'Speechless' Star Micah Fowler Opens Up About Thriving with Cerebral Palsy: 'I Don't Let It Define Me'

"When following your dreams, don't set limits," Fowler tells PEOPLE

SpeechlessMicah Fowler is more than just an actor, he’s a trailblazer.

The 18-year-old actor, who has cerebral palsy — a disorder characterized by the loss of motor function that can be caused by brain damage at birth — is breaking new ground by depicting the neurological disorder on screen.

“Actors with disabilities face typecasting and a lack of auditioning opportunities, but I don’t let [it] define me,” he says in this week’s issue of PEOPLE. “I see those things as challenges and not barriers.”


Fowler isn’t new to the acting circuit. He started pursuing the art at 5 years old and went on to appear on children’s television shows like Sesame Street, Blue’s Clues and in the film Labor Day, all the while not letting his disability define him. Then the New Jersey native’s career took a major, “groundbreaking” turn on his last birthday.

“I found out I booked the role of JJ on my 18th birthday,” the actor says of scoring one of the leading roles on ABC’s new comedy Speechless. “Best birthday present ever!”

Though his character JJ Dimeo lives with the same medical condition, Fowler differs in that he is able to communicate verbally with effort, and the actor admits it’s difficult showing JJ’s personality without talking.

“I have to compensate physically by being extremely expressive with my facial expressions and body movements,” he admits. “Sometimes I’ve just wanted to blurt out what I am saying and feeling!”

When he’s not making history with his performance, Fowler also works as an ambassador for the Cerebral Palsy Foundation.

“I am proud to be an ambassador,” he says. “It is exciting for me to work with CPF to educate and help create more awareness about cerebral palsy. I love that after each episode of Speechless, the CP Foundations website posts great content and short informational videos (from specialist around the world) with information about cerebral palsy.
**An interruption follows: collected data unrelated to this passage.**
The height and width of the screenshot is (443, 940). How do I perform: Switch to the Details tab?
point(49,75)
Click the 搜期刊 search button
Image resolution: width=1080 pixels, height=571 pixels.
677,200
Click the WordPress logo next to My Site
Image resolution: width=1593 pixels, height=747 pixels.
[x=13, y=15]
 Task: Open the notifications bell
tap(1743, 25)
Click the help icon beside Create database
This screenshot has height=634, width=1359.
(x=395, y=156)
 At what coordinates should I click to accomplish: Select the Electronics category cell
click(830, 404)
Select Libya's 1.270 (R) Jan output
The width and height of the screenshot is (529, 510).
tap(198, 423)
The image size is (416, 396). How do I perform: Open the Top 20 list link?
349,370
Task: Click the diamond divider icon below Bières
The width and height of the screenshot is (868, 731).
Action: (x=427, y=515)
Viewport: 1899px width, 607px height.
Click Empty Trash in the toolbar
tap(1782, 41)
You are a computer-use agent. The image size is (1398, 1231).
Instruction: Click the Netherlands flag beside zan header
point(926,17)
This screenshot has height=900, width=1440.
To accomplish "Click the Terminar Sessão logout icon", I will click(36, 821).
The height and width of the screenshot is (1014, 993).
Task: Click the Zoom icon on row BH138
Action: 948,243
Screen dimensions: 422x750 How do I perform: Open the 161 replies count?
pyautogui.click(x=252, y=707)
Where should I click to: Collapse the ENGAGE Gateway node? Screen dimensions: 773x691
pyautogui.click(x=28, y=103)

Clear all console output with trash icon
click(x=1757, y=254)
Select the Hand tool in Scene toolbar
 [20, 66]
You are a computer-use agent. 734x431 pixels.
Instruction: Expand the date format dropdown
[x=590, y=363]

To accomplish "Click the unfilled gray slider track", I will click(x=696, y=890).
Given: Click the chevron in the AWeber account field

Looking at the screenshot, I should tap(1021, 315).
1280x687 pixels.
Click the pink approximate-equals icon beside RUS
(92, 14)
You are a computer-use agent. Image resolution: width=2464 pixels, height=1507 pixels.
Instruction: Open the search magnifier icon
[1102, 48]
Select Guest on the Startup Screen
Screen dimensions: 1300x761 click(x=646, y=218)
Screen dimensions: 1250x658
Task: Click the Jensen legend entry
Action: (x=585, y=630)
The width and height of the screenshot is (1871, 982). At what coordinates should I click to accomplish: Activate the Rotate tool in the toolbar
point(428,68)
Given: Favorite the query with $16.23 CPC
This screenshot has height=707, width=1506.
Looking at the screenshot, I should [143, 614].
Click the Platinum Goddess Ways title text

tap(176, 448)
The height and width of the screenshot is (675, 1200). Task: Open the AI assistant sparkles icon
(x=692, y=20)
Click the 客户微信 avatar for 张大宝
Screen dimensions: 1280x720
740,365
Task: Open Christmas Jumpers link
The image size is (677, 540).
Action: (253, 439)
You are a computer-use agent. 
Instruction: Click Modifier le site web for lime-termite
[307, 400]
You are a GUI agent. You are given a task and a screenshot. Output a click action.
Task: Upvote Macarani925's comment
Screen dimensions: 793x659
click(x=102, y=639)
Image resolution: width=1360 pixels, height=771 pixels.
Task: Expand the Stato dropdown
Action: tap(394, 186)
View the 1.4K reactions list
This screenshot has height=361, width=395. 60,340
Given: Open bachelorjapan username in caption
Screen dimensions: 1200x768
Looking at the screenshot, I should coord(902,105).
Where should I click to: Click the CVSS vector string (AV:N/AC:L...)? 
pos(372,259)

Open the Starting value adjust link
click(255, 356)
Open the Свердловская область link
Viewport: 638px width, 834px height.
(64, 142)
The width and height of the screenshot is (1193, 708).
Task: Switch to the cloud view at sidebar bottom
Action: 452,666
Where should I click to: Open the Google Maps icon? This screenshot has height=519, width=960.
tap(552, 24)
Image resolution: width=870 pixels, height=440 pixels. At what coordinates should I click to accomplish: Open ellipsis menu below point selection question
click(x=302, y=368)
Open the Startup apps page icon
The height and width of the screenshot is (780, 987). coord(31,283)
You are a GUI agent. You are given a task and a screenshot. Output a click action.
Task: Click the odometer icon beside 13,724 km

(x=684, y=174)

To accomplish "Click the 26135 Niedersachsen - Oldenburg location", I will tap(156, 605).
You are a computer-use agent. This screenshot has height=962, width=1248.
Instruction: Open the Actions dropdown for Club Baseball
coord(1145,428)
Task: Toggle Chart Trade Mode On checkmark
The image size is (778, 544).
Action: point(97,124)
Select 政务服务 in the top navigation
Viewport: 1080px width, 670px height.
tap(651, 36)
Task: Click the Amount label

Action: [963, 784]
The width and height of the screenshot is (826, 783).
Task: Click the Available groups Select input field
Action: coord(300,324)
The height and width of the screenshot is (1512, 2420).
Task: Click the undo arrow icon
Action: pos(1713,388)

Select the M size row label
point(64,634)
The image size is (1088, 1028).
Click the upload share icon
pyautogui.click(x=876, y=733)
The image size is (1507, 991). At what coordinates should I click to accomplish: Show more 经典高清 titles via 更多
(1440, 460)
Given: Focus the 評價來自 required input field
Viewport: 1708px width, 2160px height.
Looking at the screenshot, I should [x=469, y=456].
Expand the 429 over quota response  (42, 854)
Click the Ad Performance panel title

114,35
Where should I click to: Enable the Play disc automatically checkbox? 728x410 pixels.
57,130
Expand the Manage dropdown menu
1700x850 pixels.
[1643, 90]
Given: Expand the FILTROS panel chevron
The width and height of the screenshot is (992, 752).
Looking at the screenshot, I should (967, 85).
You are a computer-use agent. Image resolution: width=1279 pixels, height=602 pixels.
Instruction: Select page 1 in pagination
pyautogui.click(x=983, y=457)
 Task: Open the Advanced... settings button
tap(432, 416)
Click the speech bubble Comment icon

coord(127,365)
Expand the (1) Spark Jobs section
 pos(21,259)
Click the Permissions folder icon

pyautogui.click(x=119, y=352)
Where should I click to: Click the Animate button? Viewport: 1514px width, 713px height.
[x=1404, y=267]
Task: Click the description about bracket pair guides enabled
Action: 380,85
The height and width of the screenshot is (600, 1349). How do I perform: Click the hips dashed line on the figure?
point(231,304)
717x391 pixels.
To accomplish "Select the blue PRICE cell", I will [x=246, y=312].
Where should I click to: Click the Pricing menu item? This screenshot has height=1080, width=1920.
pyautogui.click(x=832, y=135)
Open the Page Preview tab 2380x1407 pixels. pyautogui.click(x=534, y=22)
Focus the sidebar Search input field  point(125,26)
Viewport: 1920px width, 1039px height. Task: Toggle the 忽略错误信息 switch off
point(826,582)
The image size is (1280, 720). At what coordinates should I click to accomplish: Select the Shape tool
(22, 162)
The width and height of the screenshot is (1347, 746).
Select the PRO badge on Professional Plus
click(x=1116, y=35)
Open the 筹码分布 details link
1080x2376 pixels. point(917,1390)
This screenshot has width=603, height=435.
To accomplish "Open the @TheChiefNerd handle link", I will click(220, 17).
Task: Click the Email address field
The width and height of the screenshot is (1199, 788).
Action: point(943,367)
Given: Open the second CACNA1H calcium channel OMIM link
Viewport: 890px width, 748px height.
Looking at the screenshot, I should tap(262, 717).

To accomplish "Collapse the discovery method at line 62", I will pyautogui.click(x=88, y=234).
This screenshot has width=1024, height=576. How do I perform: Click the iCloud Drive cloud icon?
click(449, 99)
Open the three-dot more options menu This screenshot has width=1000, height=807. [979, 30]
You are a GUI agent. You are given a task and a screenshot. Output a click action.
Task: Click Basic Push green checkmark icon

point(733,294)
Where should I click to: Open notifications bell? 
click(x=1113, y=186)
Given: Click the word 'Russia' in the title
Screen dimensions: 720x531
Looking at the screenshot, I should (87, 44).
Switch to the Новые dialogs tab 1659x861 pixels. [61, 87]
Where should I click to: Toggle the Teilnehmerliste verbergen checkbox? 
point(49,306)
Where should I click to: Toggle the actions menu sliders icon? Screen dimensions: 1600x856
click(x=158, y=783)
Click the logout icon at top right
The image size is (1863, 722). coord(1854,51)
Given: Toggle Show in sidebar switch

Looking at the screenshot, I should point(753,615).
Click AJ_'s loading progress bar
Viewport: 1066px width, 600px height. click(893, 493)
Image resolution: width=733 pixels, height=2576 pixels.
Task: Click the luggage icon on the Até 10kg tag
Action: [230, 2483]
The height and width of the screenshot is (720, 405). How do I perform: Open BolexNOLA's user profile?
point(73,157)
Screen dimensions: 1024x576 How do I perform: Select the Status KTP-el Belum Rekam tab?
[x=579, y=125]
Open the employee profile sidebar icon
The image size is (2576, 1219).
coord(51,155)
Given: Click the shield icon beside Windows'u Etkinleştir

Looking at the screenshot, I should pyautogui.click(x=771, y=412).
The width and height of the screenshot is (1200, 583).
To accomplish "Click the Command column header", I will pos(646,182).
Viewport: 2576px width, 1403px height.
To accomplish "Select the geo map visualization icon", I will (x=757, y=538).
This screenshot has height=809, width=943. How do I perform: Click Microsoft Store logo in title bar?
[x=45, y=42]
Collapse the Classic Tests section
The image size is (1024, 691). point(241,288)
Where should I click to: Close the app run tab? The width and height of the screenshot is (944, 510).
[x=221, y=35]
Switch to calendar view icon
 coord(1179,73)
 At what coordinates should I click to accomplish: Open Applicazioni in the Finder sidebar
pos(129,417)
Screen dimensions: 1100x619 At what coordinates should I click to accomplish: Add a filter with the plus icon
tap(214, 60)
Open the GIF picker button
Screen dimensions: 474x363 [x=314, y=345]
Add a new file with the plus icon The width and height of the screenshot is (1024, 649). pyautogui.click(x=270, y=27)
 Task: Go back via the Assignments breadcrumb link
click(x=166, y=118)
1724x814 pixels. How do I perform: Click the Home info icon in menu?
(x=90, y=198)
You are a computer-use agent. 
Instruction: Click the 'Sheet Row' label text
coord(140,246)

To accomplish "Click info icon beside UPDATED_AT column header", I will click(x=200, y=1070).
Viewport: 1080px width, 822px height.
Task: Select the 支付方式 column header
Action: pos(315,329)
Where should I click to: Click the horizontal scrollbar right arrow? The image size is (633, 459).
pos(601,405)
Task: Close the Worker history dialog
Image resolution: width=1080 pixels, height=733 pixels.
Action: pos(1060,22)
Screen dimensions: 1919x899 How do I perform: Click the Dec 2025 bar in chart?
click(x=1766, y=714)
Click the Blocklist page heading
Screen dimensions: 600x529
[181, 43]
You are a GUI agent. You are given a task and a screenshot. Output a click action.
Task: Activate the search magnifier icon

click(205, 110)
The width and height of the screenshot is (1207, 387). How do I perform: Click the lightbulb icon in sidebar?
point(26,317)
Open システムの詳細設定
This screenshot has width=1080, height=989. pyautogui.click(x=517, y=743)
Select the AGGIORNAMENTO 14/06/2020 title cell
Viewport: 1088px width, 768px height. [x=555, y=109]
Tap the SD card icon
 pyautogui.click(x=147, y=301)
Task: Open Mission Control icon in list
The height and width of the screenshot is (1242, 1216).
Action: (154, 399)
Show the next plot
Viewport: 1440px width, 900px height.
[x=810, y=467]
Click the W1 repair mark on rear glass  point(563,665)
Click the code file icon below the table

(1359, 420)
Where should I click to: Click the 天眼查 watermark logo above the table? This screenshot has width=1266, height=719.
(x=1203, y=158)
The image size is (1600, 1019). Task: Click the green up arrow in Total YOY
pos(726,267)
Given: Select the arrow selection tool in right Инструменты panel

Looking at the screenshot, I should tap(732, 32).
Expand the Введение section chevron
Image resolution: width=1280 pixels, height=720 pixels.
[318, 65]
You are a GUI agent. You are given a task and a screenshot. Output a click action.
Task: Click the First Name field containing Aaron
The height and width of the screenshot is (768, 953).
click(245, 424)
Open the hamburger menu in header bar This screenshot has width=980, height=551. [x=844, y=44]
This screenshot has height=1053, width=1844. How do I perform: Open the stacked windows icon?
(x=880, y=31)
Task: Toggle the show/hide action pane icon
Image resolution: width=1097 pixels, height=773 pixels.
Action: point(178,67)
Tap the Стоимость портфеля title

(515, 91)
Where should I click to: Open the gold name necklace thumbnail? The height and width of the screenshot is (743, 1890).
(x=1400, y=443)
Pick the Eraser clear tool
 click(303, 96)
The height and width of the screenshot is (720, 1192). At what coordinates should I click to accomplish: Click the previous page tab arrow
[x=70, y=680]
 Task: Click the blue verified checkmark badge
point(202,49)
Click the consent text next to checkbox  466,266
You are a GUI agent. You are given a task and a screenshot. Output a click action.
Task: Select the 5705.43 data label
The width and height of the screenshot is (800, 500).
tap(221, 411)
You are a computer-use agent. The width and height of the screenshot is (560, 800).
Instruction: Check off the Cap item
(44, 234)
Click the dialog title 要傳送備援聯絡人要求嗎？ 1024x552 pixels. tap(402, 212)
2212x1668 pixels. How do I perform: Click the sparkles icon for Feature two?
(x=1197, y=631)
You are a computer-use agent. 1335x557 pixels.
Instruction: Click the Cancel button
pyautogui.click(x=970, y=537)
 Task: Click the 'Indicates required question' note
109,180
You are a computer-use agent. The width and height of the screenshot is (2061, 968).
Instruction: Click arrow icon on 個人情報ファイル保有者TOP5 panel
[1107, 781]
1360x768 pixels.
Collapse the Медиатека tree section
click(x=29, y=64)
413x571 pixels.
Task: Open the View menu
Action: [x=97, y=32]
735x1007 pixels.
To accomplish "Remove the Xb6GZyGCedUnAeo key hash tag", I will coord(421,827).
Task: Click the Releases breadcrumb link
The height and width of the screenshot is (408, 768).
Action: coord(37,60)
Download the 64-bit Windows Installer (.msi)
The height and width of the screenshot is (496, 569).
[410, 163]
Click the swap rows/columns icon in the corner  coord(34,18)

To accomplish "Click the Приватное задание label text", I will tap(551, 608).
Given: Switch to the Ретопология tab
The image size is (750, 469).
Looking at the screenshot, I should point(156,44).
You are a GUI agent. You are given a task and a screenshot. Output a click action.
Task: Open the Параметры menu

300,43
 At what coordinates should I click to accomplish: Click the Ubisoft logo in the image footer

So the next time you watch Speechless, take 10 minutes to check out their post for the night.”

Though starring in a hit TV series is a great gig, Fowler hopes that his role on the show will continue to shed light on human differences and encourage viewers to look beyond limitations.

“When following your dreams, don’t set limits,” he says. “Chase them even when it looks impossible. You control your own destiny by believing in yourself.”

Speechless airs Wednesdays (8:30 p.m. ET) on ABC.